#### [Exercise objective]
Since each line must match the original, copy out the records with no differences at all.

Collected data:
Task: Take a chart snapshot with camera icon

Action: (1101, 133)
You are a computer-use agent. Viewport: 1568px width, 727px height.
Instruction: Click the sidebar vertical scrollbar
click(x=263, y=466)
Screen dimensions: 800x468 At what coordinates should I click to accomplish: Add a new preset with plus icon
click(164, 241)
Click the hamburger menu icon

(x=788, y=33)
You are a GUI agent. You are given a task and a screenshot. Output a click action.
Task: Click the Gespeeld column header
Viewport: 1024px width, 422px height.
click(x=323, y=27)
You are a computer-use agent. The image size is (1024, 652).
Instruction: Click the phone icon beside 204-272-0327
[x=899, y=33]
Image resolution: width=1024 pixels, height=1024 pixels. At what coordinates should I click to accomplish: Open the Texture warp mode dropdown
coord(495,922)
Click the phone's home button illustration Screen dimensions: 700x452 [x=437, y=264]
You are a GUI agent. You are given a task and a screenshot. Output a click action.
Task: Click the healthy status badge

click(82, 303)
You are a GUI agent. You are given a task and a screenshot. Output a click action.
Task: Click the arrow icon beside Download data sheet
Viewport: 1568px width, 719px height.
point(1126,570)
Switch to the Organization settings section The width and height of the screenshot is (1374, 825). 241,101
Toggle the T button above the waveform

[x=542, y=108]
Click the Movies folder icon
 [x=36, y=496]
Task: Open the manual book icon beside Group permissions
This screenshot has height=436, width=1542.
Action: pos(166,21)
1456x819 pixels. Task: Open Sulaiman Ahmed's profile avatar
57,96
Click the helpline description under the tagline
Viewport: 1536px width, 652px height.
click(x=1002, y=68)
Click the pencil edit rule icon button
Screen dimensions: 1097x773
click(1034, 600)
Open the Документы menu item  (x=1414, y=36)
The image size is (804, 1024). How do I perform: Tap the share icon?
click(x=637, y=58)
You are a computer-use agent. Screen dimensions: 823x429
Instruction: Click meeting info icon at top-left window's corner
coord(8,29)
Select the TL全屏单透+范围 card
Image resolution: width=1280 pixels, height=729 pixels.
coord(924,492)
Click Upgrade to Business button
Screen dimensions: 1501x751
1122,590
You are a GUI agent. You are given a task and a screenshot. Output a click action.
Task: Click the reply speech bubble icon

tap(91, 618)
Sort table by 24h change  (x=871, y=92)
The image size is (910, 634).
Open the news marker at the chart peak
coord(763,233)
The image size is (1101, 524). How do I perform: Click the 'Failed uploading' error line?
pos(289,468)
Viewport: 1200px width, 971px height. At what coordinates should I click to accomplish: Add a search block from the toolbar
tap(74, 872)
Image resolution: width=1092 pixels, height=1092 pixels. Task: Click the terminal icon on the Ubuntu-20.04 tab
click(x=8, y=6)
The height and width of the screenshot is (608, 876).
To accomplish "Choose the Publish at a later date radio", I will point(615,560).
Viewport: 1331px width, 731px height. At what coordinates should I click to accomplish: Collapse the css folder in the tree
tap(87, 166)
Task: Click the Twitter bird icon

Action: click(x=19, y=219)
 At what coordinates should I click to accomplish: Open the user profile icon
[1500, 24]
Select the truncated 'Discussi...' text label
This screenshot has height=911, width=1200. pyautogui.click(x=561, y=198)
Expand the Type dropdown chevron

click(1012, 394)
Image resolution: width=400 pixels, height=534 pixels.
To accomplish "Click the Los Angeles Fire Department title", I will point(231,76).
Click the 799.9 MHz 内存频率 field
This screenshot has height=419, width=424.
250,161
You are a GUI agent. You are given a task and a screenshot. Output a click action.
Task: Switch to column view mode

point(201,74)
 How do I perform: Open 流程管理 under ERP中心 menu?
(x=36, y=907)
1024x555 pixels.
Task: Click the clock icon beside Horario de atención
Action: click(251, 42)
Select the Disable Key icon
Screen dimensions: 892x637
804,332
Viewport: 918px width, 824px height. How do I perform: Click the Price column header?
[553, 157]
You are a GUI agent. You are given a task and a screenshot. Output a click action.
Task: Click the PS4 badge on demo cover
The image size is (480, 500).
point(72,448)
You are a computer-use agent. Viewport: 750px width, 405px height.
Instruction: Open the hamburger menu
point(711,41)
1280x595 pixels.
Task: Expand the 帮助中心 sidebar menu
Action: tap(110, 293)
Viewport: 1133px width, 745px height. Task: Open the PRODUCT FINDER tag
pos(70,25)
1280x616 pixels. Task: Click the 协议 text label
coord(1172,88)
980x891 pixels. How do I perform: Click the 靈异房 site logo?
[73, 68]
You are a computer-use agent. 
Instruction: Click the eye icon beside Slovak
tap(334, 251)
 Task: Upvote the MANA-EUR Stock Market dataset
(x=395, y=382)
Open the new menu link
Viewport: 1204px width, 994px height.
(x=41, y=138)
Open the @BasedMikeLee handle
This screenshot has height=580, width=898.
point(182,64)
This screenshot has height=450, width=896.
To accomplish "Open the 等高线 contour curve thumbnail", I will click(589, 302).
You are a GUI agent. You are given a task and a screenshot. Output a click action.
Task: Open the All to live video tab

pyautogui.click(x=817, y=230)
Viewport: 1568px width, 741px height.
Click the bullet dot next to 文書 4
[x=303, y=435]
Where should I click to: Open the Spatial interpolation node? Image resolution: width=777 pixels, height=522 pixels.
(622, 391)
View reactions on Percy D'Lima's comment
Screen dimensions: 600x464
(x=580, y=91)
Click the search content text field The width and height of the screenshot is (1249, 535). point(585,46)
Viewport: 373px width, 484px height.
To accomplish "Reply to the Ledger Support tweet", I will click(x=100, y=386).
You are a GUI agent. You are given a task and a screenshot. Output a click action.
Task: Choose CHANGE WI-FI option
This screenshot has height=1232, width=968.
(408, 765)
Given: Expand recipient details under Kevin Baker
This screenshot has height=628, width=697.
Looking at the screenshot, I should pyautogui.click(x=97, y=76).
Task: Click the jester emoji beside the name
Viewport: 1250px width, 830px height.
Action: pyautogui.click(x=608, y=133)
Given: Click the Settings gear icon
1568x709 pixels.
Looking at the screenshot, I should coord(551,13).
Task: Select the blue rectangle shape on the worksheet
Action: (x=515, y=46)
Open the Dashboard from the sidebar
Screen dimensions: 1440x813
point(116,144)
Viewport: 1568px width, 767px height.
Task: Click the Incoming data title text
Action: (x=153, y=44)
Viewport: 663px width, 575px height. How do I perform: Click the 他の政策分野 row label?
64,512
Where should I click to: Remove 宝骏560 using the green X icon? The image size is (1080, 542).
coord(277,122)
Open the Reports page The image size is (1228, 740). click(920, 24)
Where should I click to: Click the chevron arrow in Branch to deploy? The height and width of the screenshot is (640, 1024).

#### [Problem solution]
Task: Take a chart snapshot with camera icon

Action: (1101, 133)
You are a computer-use agent. Viewport: 1568px width, 727px height.
Instruction: Click the sidebar vertical scrollbar
click(x=263, y=466)
Screen dimensions: 800x468 At what coordinates should I click to accomplish: Add a new preset with plus icon
click(164, 241)
Click the hamburger menu icon

(x=788, y=33)
You are a GUI agent. You are given a task and a screenshot. Output a click action.
Task: Click the Gespeeld column header
Viewport: 1024px width, 422px height.
click(x=323, y=27)
You are a computer-use agent. The image size is (1024, 652).
Instruction: Click the phone icon beside 204-272-0327
[x=899, y=33]
Image resolution: width=1024 pixels, height=1024 pixels. At what coordinates should I click to accomplish: Open the Texture warp mode dropdown
coord(495,922)
Click the phone's home button illustration Screen dimensions: 700x452 [x=437, y=264]
You are a GUI agent. You are given a task and a screenshot. Output a click action.
Task: Click the healthy status badge

click(82, 303)
You are a GUI agent. You are given a task and a screenshot. Output a click action.
Task: Click the arrow icon beside Download data sheet
Viewport: 1568px width, 719px height.
point(1126,570)
Switch to the Organization settings section The width and height of the screenshot is (1374, 825). 241,101
Toggle the T button above the waveform

[x=542, y=108]
Click the Movies folder icon
 [x=36, y=496]
Task: Open the manual book icon beside Group permissions
This screenshot has height=436, width=1542.
Action: pos(166,21)
1456x819 pixels. Task: Open Sulaiman Ahmed's profile avatar
57,96
Click the helpline description under the tagline
Viewport: 1536px width, 652px height.
click(x=1002, y=68)
Click the pencil edit rule icon button
Screen dimensions: 1097x773
click(1034, 600)
Open the Документы menu item  (x=1414, y=36)
The image size is (804, 1024). How do I perform: Tap the share icon?
click(x=637, y=58)
You are a computer-use agent. Screen dimensions: 823x429
Instruction: Click meeting info icon at top-left window's corner
coord(8,29)
Select the TL全屏单透+范围 card
Image resolution: width=1280 pixels, height=729 pixels.
coord(924,492)
Click Upgrade to Business button
Screen dimensions: 1501x751
1122,590
You are a GUI agent. You are given a task and a screenshot. Output a click action.
Task: Click the reply speech bubble icon

tap(91, 618)
Sort table by 24h change  (x=871, y=92)
The image size is (910, 634).
Open the news marker at the chart peak
coord(763,233)
The image size is (1101, 524). How do I perform: Click the 'Failed uploading' error line?
pos(289,468)
Viewport: 1200px width, 971px height. At what coordinates should I click to accomplish: Add a search block from the toolbar
tap(74, 872)
Image resolution: width=1092 pixels, height=1092 pixels. Task: Click the terminal icon on the Ubuntu-20.04 tab
click(x=8, y=6)
The height and width of the screenshot is (608, 876).
To accomplish "Choose the Publish at a later date radio", I will point(615,560).
Viewport: 1331px width, 731px height. At what coordinates should I click to accomplish: Collapse the css folder in the tree
tap(87, 166)
Task: Click the Twitter bird icon

Action: click(x=19, y=219)
 At what coordinates should I click to accomplish: Open the user profile icon
[1500, 24]
Select the truncated 'Discussi...' text label
This screenshot has height=911, width=1200. pyautogui.click(x=561, y=198)
Expand the Type dropdown chevron

click(1012, 394)
Image resolution: width=400 pixels, height=534 pixels.
To accomplish "Click the Los Angeles Fire Department title", I will point(231,76).
Click the 799.9 MHz 内存频率 field
This screenshot has height=419, width=424.
250,161
You are a GUI agent. You are given a task and a screenshot. Output a click action.
Task: Switch to column view mode

point(201,74)
 How do I perform: Open 流程管理 under ERP中心 menu?
(x=36, y=907)
1024x555 pixels.
Task: Click the clock icon beside Horario de atención
Action: click(251, 42)
Select the Disable Key icon
Screen dimensions: 892x637
804,332
Viewport: 918px width, 824px height. How do I perform: Click the Price column header?
[553, 157]
You are a GUI agent. You are given a task and a screenshot. Output a click action.
Task: Click the PS4 badge on demo cover
The image size is (480, 500).
point(72,448)
You are a computer-use agent. Viewport: 750px width, 405px height.
Instruction: Open the hamburger menu
point(711,41)
1280x595 pixels.
Task: Expand the 帮助中心 sidebar menu
Action: tap(110, 293)
Viewport: 1133px width, 745px height. Task: Open the PRODUCT FINDER tag
pos(70,25)
1280x616 pixels. Task: Click the 协议 text label
coord(1172,88)
980x891 pixels. How do I perform: Click the 靈异房 site logo?
[73, 68]
You are a computer-use agent. 
Instruction: Click the eye icon beside Slovak
tap(334, 251)
 Task: Upvote the MANA-EUR Stock Market dataset
(x=395, y=382)
Open the new menu link
Viewport: 1204px width, 994px height.
(x=41, y=138)
Open the @BasedMikeLee handle
This screenshot has height=580, width=898.
point(182,64)
This screenshot has height=450, width=896.
To accomplish "Open the 等高线 contour curve thumbnail", I will click(589, 302).
You are a GUI agent. You are given a task and a screenshot. Output a click action.
Task: Open the All to live video tab

pyautogui.click(x=817, y=230)
Viewport: 1568px width, 741px height.
Click the bullet dot next to 文書 4
[x=303, y=435]
Where should I click to: Open the Spatial interpolation node? Image resolution: width=777 pixels, height=522 pixels.
(622, 391)
View reactions on Percy D'Lima's comment
Screen dimensions: 600x464
(x=580, y=91)
Click the search content text field The width and height of the screenshot is (1249, 535). point(585,46)
Viewport: 373px width, 484px height.
To accomplish "Reply to the Ledger Support tweet", I will click(x=100, y=386).
You are a GUI agent. You are given a task and a screenshot. Output a click action.
Task: Choose CHANGE WI-FI option
This screenshot has height=1232, width=968.
(408, 765)
Given: Expand recipient details under Kevin Baker
This screenshot has height=628, width=697.
Looking at the screenshot, I should pyautogui.click(x=97, y=76).
Task: Click the jester emoji beside the name
Viewport: 1250px width, 830px height.
Action: pyautogui.click(x=608, y=133)
Given: Click the Settings gear icon
1568x709 pixels.
Looking at the screenshot, I should coord(551,13).
Task: Select the blue rectangle shape on the worksheet
Action: (x=515, y=46)
Open the Dashboard from the sidebar
Screen dimensions: 1440x813
point(116,144)
Viewport: 1568px width, 767px height.
Task: Click the Incoming data title text
Action: (x=153, y=44)
Viewport: 663px width, 575px height. How do I perform: Click the 他の政策分野 row label?
64,512
Where should I click to: Remove 宝骏560 using the green X icon? The image size is (1080, 542).
coord(277,122)
Open the Reports page The image size is (1228, 740). click(920, 24)
Where should I click to: Click the chevron arrow in Branch to deploy? The height and width of the screenshot is (640, 1024).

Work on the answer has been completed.